5. The intelligent crater detection method based on YOLOv5 according to claim 3, characterized in that: The backbone network in the YOLOv5 crater detection model uses the CSPDarknet53 network to extract features. Specifically: For the preprocessed image, slice it through the Focus module, output an image with reduced height and width, and integrate the height and width of the sliced image through Concat; The Conv convolution module is used to extract features from the integrated image and output the first feature image. Then, the extracted first feature image is subjected to three sets of BottleneckCSP1 and Conv convolution operations to obtain the second feature image. The SSP module is used to perform maximum pooling operations on the second feature image, further extract features from multiple aspects, and the pooled feature maps are aggregated through Concat to obtain the third feature image. The first feature image, the second feature image, and the third feature image are recorded as backbone feature maps of three scales.
6. The intelligent crater detection method based on YOLOv5 according to claim 3, characterized in that: The neck of the YOLOv5 crater detection model uses the BottleneckCSP2 module to reduce the number of model parameters. Specifically: The three-scale backbone feature maps output by the backbone network are upsampled and downsampled in turn to obtain three different-scale neck feature maps; The upsampling process is completed by 2 groups of BottleneckCSP2, Conv convolution with size 1 and step length 1, Upsample difference and Concat connection.
7. The intelligent crater detection method based on YOLOv5 according to claim 3, characterized in that: The detection head in the YOLOv5 crater detection model uses multi-scale feature maps for detection, using large images to detect small targets and small images to detect large targets. Specifically: The three neck feature maps of different scales obtained from the neck are subjected to Conv2d convolution operation to finally obtain three detection head feature maps of different scales.
8. The intelligent crater detection method based on YOLOv5 according to claim 3, characterized in that: Based on the three different scales of detection head feature maps output by the detection head, three scales of output are obtained after the convolution network operation. The output of each scale includes the bounding box position, bounding box category, and bounding box confidence.

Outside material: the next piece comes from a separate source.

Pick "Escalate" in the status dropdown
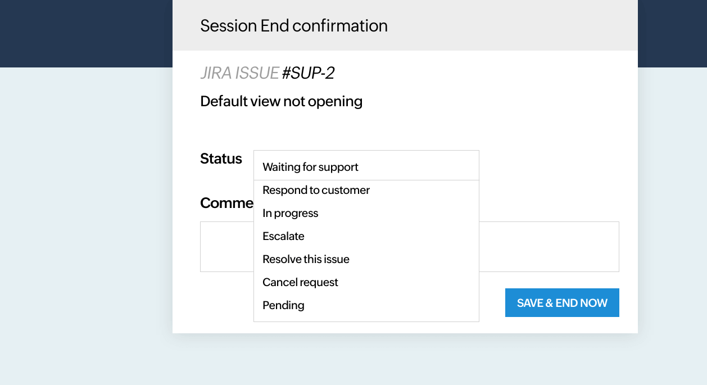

9. The intelligent crater detection method based on YOLOv5 according to claim 8, characterized in that: The loss function consists of three parts: Classification loss, calculated based on the output bounding box category, is used to measure the accuracy of target category prediction and uses a binary cross entropy loss function; Positioning loss, which is calculated based on the bounding box position and is used to measure the accuracy of the predicted target bounding box. It uses the intersection-over-union loss function; Confidence loss, calculated based on the bounding box confidence, is used to measure the bounding box confidence prediction accuracy using the binary cross entropy loss function.
10. The intelligent crater detection method based on YOLOv5 according to claim 9, characterized in that: The final loss function is the sum of classification loss, positioning loss and confidence loss.